* **Required tasks**
A: According to the post about Akonadi and MySQL, which database does the current Akonadi codebase see a lot of improvements for?
B: Continue the post about Akonadi and MySQL, picking up after its final sentence.

═════ Extract provided

That is a good question.
I think none of the Akonadi developers were aware that MySQL was so 
unreliable. especially given it is  quite often being used in "enterprise" 
setups.
MySQL seems to have a very different definition of minor releases, even 
configuration options stop working (or worse start generating errors).

If I remember correctly some of the distributors (probably all by now) have 
found some kind of solution to this, but since I haven't run into this myself 
yet I am not sure how it works (just remember reading something related once 
or twice on distributor lists).

Fortunately Akonadi is designed such that it does not strictly depend on a 
single database so we might see a switch in default some time in the future 
(current codebase sees a lot of improvements for Postgres, improvements on the 
Qt driver for Virtuoso could make that a compelling alternative especially for 
KDE users).

> Now, what happens with kde 4.5, when kmail is dependent on mysql, at least
> for caching as we've seen, and these desktop users with little clue
> they're even running mysql as it's simply a kde dependency, pull in the
> next mysql upgrade?

I am not sure this is actually pulled in automatically. I am on Debian 
unstable and MySQL 5.1.x has been available for quite some time now, but my 
installation still says 5.0.y so my guess is that unless something explicitly 
requests the new version the old one is being used and satisfies the 
dependency tree just fine.

══════════
═════ Information supplied

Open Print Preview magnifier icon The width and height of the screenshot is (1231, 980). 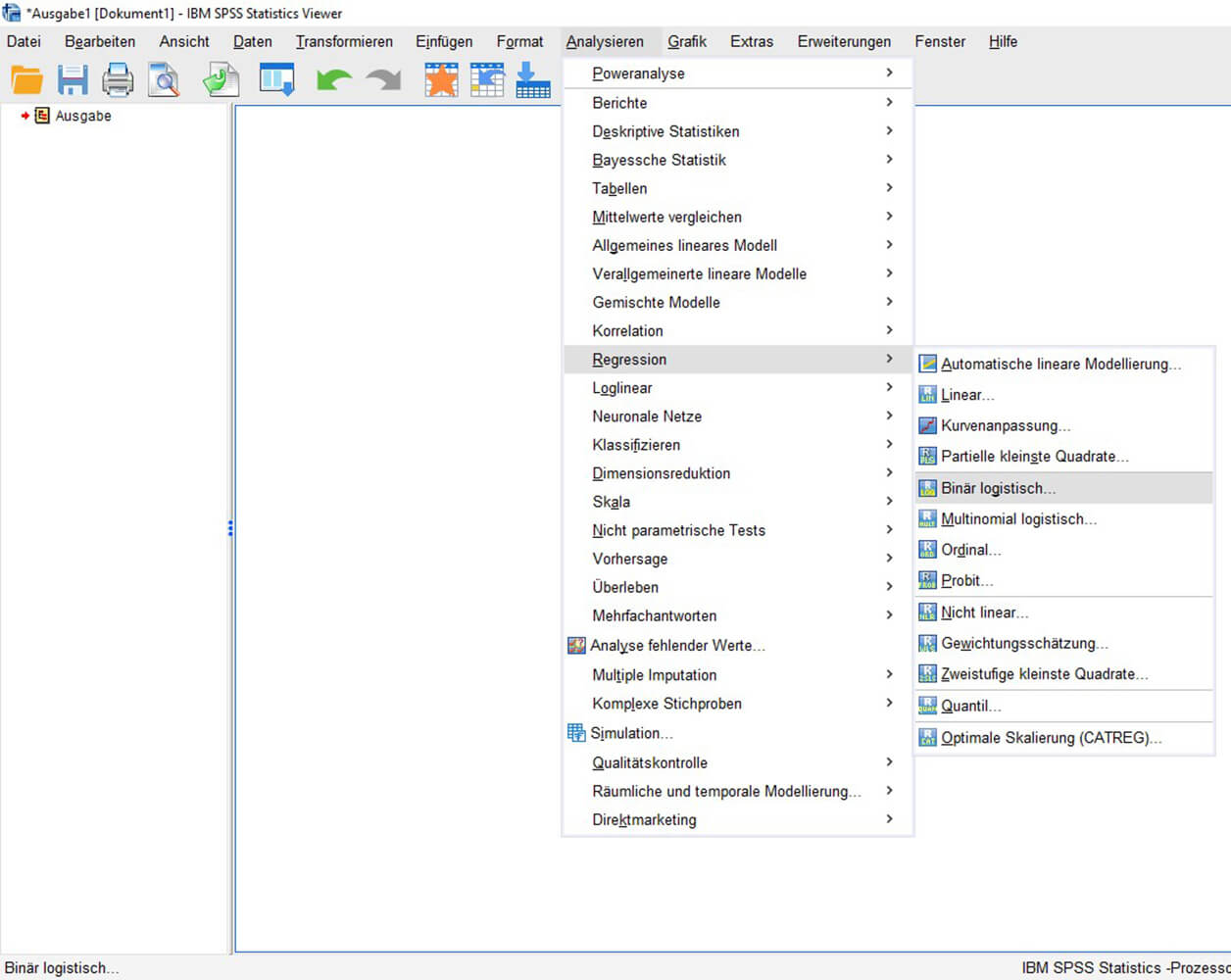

══════════

* **The answers**
A: Postgres

B:
> Is that going to break kmail until they run some sort of akonadi/kde
> utility to fix it?  Is there even such a utility, or will users be
> expected to groke the mysql documentation to fix things?  Or will akonadi
> detect the problem and automatically rebuild its cache/indexes/whatever,
> in non-zero but "reasonable" time (possibly with a nice slider widget like
> the one that pops up now when kde starts... maybe that's doing a startup
> check to see if a rebuild is necessary?), where "reasonable" might be
> defined as a few minutes while the user can do other stuff, before their
> mail is again available?

Rebuilding the cache can basically be done on-demand, i.e. as mail parts (e.g. 
headers, body) get requested they will be cached.
Big problem of course for mail not stored locally, e.g. on an IMAP server, so 
my guess would be that this would be a last resort.

Another problem with the rebuild approach is the reverse caching, i.e. 
modifications to data not yet written to the backends (e.g. mails originating 
from an IMAP server being marked as important while the system is offline, 
thus changes being only present in the Akonadi cache).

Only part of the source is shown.